» Input for this task:

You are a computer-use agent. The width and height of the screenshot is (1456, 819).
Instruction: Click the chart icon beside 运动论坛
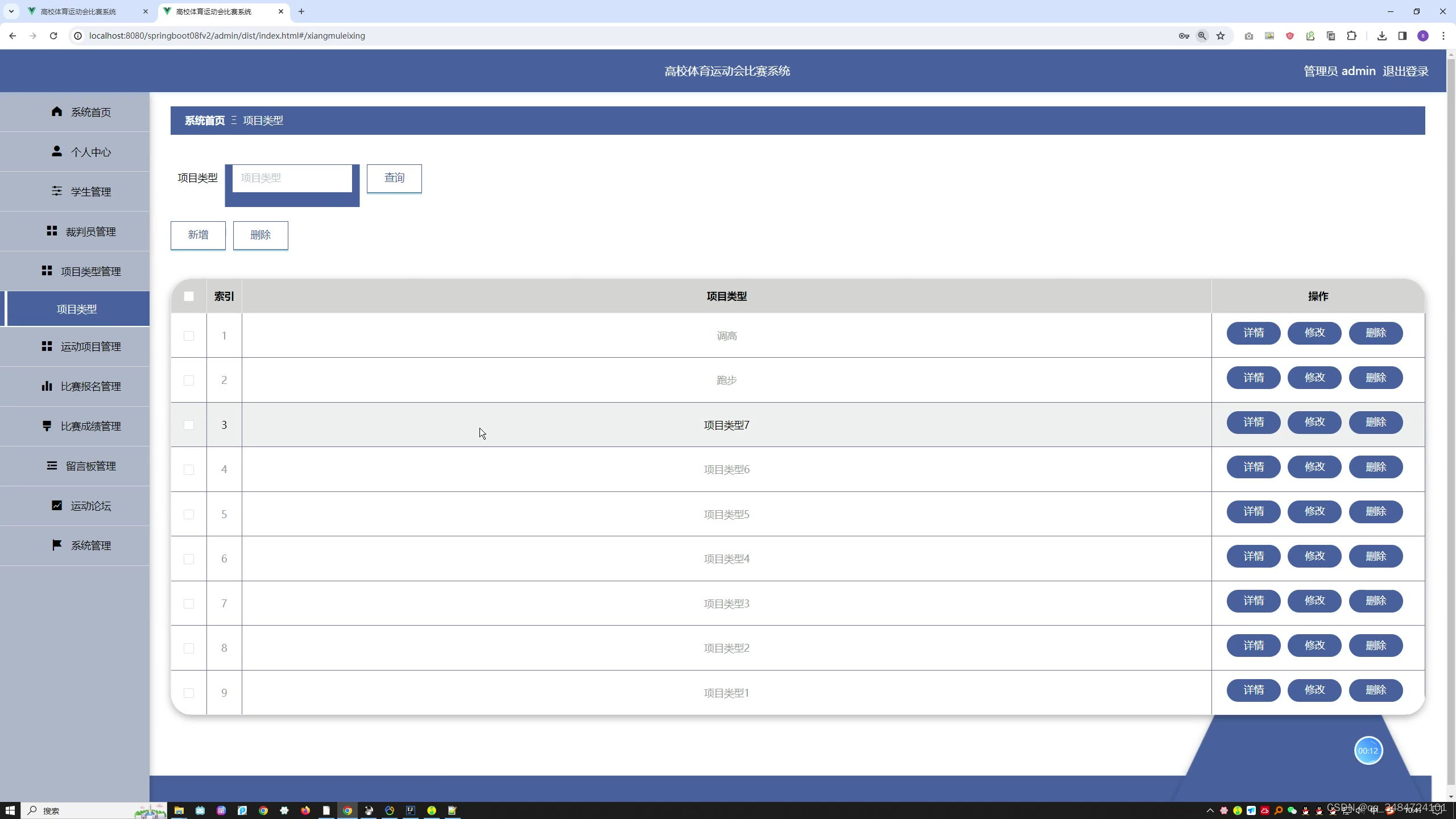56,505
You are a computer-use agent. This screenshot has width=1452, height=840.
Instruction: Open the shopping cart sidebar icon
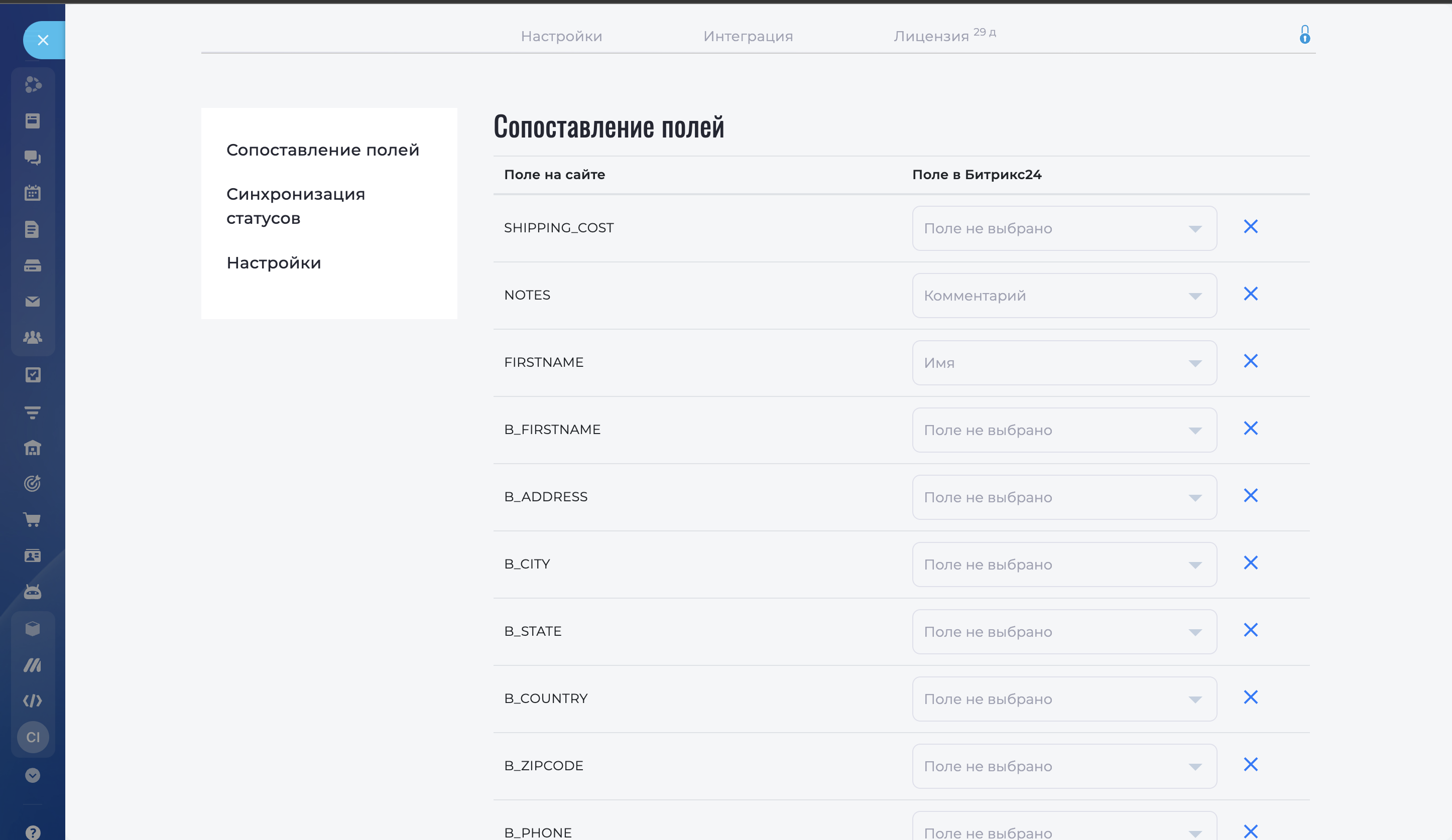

» About this exercise: Find the string "computer" in the material above. Then copy each line that has it.

» Answer space:
You are a computer-use agent. The width and height of the screenshot is (1456, 819).
You are a computer-use agent. This screenshot has width=1452, height=840.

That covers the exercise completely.